* BEGIN QUOTED TEXT *
# Masterbuilt Pro Dual Fuel - Final answer on door seal needed



## jomadav (Sep 11, 2014)

I accidentally posted this in another forum.

I purchased a used - but in good shape - MB pro dual fuel and want to seal the door. I have read several methods here but nothing definitive.

A lot of ideas and " I tried this" are out there - I am looking for what actually worked best in the end.

I am interested in the silicone gasket from Home Depot. Does it hold up?

I also have a section of Big Green Egg felt left over from a different one. Could use that here too but I would have to cut it in half 

length wise (would make 1/2" x 1/8" sections) to make enough inches to do both doors.


----------



## old sarge (Sep 11, 2014)
* END QUOTED TEXT *
* TASK BRIEF: Render this sentence from the forum thread on sealing the smoker door into Spanish: "I am interested in the silicone gasket from Home Depot."
* BEGIN RECORDED INFORMATION *
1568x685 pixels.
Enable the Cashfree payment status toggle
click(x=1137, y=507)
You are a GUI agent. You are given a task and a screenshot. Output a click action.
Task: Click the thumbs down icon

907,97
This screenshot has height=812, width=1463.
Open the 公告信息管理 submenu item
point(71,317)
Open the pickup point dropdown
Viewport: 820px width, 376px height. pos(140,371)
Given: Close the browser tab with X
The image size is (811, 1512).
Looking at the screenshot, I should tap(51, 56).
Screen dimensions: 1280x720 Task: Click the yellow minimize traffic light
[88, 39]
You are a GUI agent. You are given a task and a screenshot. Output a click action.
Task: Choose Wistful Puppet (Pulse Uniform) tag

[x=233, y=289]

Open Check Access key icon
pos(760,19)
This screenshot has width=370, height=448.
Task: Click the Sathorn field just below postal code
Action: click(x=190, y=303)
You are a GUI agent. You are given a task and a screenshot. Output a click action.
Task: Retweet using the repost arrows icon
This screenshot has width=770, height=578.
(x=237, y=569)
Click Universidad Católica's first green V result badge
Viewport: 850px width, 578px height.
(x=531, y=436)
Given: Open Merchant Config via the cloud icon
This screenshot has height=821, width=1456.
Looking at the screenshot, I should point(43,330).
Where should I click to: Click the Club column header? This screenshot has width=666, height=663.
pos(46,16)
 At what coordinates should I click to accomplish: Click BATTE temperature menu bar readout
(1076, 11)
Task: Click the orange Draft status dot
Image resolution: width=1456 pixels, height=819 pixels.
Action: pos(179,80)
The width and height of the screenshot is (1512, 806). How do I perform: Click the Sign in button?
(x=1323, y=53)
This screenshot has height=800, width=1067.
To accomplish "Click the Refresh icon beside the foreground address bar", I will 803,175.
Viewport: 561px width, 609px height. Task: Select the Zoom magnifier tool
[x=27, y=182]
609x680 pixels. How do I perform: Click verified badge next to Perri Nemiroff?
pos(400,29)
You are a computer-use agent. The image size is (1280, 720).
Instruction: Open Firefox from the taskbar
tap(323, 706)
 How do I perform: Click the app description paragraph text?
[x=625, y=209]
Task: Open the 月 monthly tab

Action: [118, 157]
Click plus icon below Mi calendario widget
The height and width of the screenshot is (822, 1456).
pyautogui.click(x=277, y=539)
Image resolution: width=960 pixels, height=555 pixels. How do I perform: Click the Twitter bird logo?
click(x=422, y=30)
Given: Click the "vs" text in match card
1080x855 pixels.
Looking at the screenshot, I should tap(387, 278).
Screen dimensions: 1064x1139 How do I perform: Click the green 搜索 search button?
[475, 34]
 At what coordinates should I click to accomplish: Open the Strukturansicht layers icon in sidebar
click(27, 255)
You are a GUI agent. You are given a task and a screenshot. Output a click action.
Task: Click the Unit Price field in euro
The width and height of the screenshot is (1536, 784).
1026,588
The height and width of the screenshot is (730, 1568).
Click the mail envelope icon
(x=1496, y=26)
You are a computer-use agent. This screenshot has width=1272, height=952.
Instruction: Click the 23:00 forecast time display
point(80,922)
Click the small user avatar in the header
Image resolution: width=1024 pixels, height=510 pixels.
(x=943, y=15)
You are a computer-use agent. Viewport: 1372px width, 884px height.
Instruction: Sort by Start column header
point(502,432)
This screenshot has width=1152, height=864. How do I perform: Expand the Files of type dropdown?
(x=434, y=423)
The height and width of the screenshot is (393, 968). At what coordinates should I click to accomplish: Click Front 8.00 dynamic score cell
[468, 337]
* END RECORDED INFORMATION *
* EXERCISE SOLUTION: Me interesa la junta de silicona de Home Depot.